Pitt hizo un esfuerzo por recordar qué le había llevado allí. Debía convencerse de una vez por todas de que Wray no era el hombre que aparecía representado con el cartucho en la agenda de Maude Lamont.

– Lo intentaré -prometió-. Por desgracia, debo hacer lo posible por averiguar cómo murió Maude Lamont e impedir que acusen a la persona equivocada de haberla matado.

Wray le miró sin comprender.

– Si era algo ilegal, debe intervenir la policía, por penoso que sea. Comprendo perfectamente que no quiera involucrarla, pero me temo que moralmente no tiene otra elección.

Pitt sintió una punzada de vergüenza por confundir deliberadamente a aquel hombre.

– Ya está involucrada, señor Wray. Pero una de las personas que estuvo presente la última noche es la esposa de un hombre que va a presentarse candidato al Parlamento, y la tercera persona es alguien que desea mantener en secreto su identidad, y hasta la fecha lo ha logrado.

– ¿Y quiere saber quién es? -dijo Wray en un momento de sorprendente clarividencia-. Aunque lo supiera, señor Pitt, si me lo hubieran dicho confidencialmente no podría revelarle a usted ese secreto. Lo único que podría hacer sería aconsejar al hombre en cuestión con todas mis fuerzas que fuera franco con usted. Pero antes le habría aconsejado, con todos los argumentos a mi alcance, que abandonase definitivamente una práctica tan dañina y peligrosa como es jugar con lo que saben los muertos. La única forma de averiguar algo de forma virtuosa es a través de la oración. -Sacudió ligeramente la cabeza-. ¿Qué le ha hecho pensar que yo podía ayudarle? No lo comprendo.

Pitt improvisó en un arrebato de ingenio.
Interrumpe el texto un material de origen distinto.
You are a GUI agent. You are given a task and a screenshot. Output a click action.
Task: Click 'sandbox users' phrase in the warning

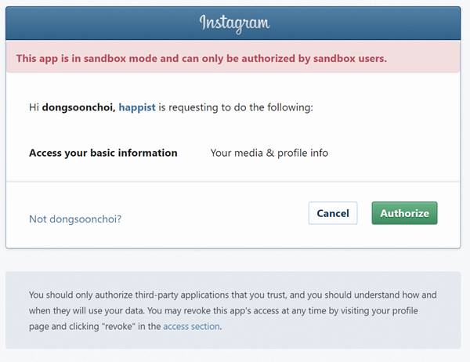coord(350,58)
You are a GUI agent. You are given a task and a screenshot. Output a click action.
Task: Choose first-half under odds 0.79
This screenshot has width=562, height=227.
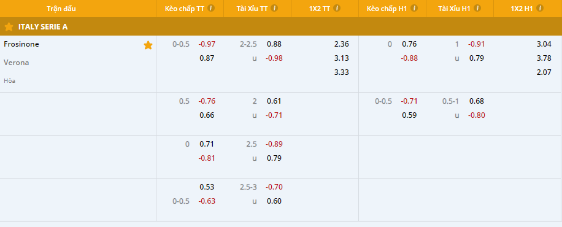point(477,58)
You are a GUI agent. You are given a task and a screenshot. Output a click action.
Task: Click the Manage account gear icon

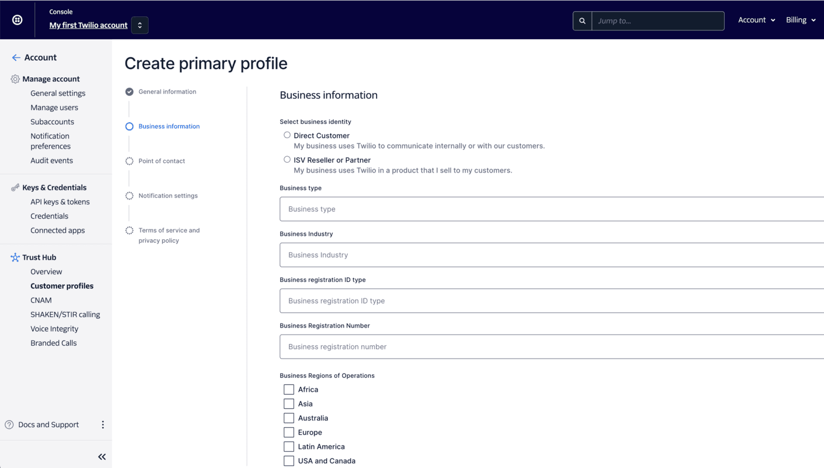click(13, 78)
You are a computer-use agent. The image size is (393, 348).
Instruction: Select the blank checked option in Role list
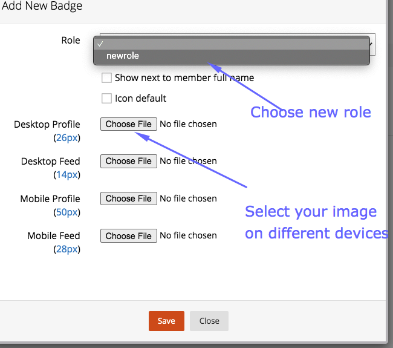(232, 44)
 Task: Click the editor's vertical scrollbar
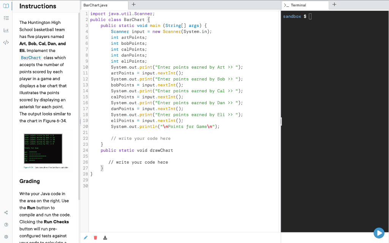280,121
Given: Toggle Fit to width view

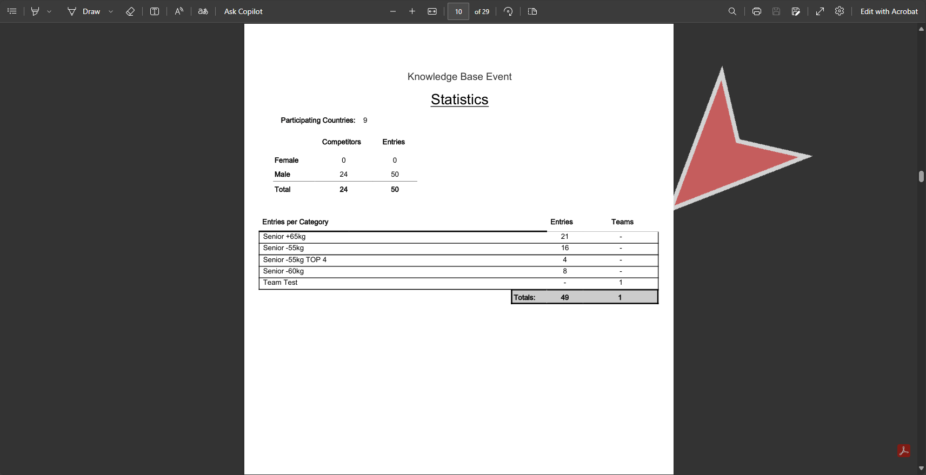Looking at the screenshot, I should point(432,11).
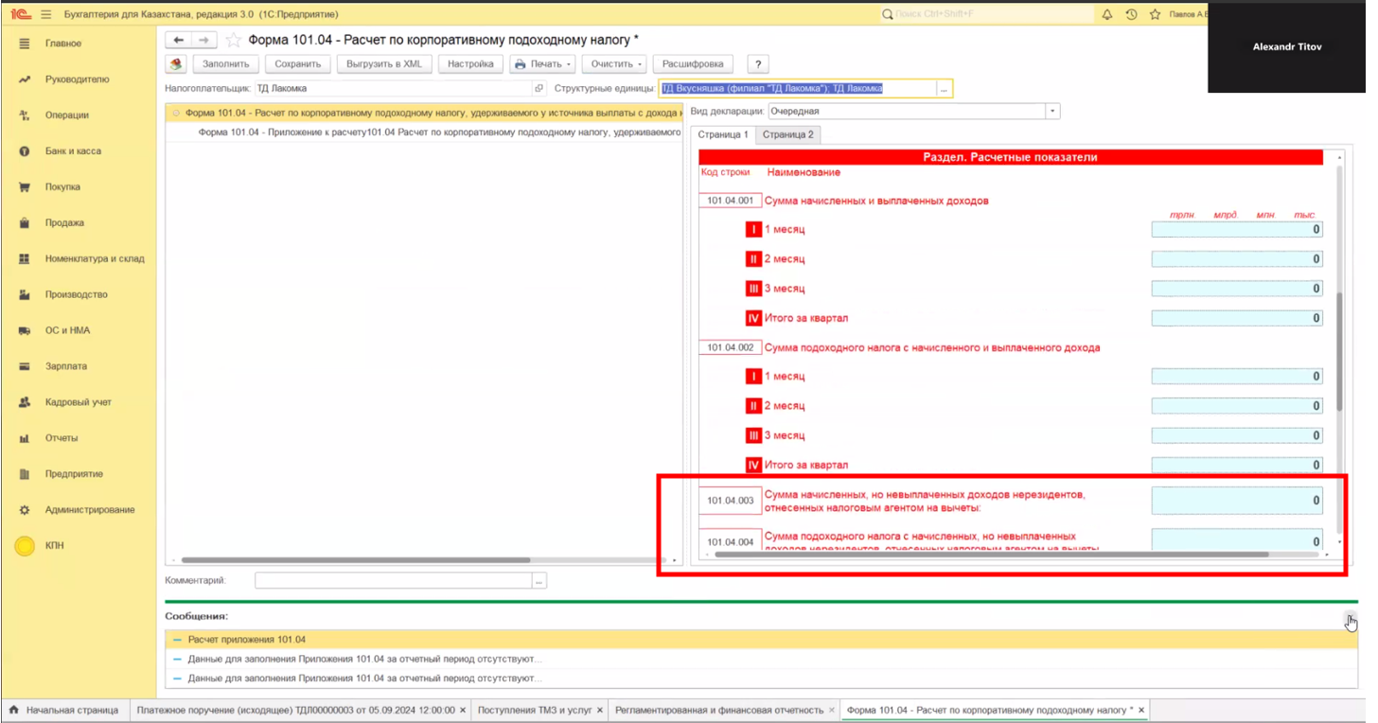Click the favorites star in top bar
Viewport: 1378px width, 723px height.
(x=1155, y=14)
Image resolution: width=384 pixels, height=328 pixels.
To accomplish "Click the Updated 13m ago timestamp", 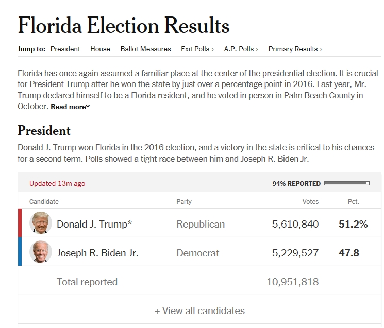I will 57,183.
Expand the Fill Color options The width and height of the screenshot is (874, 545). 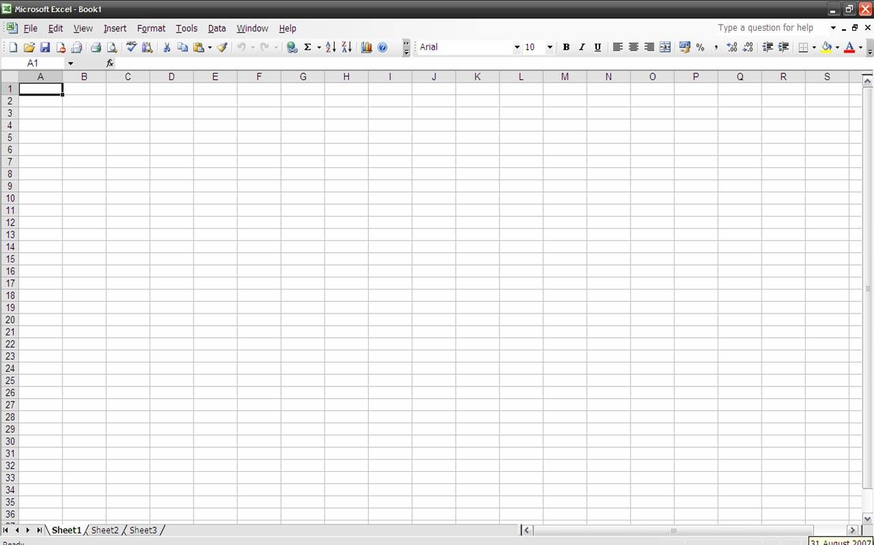(x=837, y=47)
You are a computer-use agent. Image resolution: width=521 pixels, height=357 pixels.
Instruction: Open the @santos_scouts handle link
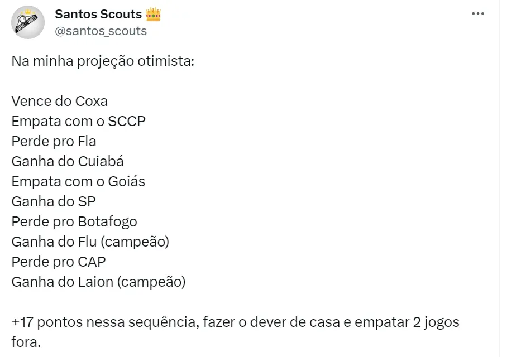(101, 31)
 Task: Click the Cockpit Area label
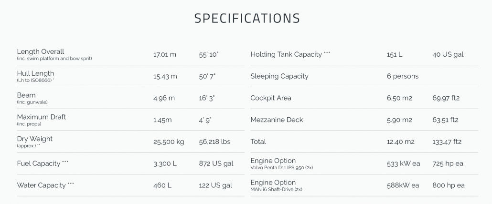click(271, 98)
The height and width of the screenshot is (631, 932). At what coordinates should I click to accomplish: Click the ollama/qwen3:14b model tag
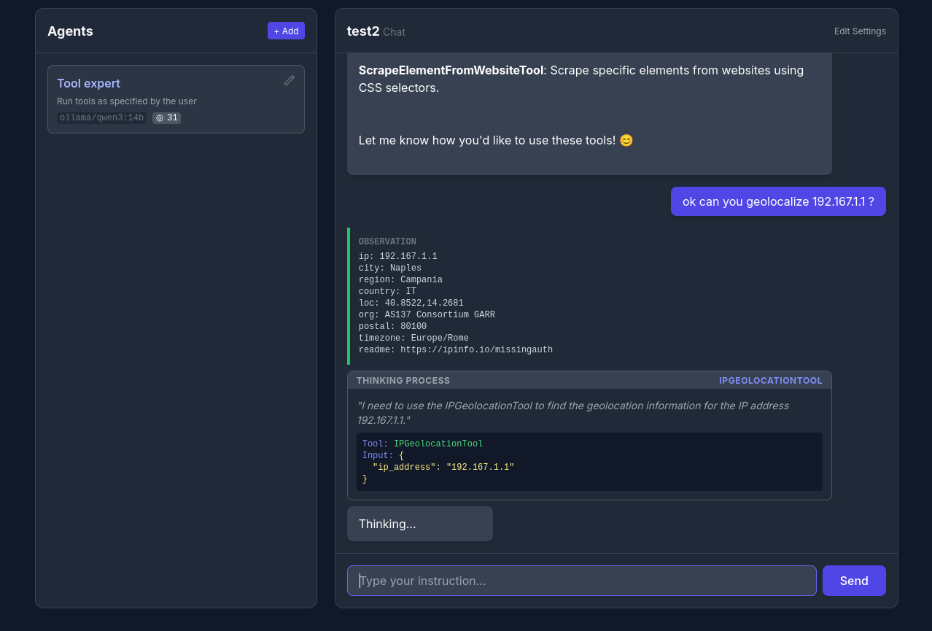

– Tiene fama como entendido en el tema, y por su enérgica oposición a ello. Pensé que tal vez me podía ofrecer información útil sobre los médiums, en particular sobre la señorita Lamont. Es muy famosa.

Wray suspiró.

– Me temo que los pocos conocimientos que tengo son generales, y no particulares. Y últimamente mi memoria no es tan buena como solía serlo. Olvido cosas, y lamento decir que tengo tendencia a repetirme. Cuento los chistes que me hacen gracia demasiadas veces. La gente es muy amable, aunque yo casi preferiría que no lo fuera. Ahora nunca sé si ya he mencionado antes lo que estoy diciendo o no.

Pitt sonrió.

– ¡No me ha dicho nada dos veces!

– No le he contado ningún chiste -dijo Wray con tristeza-. Ni hemos almorzado aún, y seguramente le enseñaré cada flor al menos dos veces.

– Una flor merece contemplarse al menos dos veces -respondió Pitt.

Poco después llegó Mary Ann para decirles con cierto nerviosismo que la comida estaba lista, y se dirigieron al pequeño comedor, donde Pitt comprobó que la joven se había tomado la molestia de procurar que resultase aún más atractivo. En la mesa había un jarrón de porcelana con flores, un mantel cuidadosamente planchado con una vajilla de porcelana que tenía el borde azul y una cubertería bien reluciente. Mary Ann sirvió una espesa sopa de verduras con pan crujiente, mantequilla, un tierno queso blanco que se desmenuzaba y un escabeche casero que Pitt supuso que era de ruibarbo. Todo aquello hizo que se diera cuenta de lo mucho que echaba de menos los toques domésticos en su propia casa ahora que Charlotte y Gracie estaban fuera.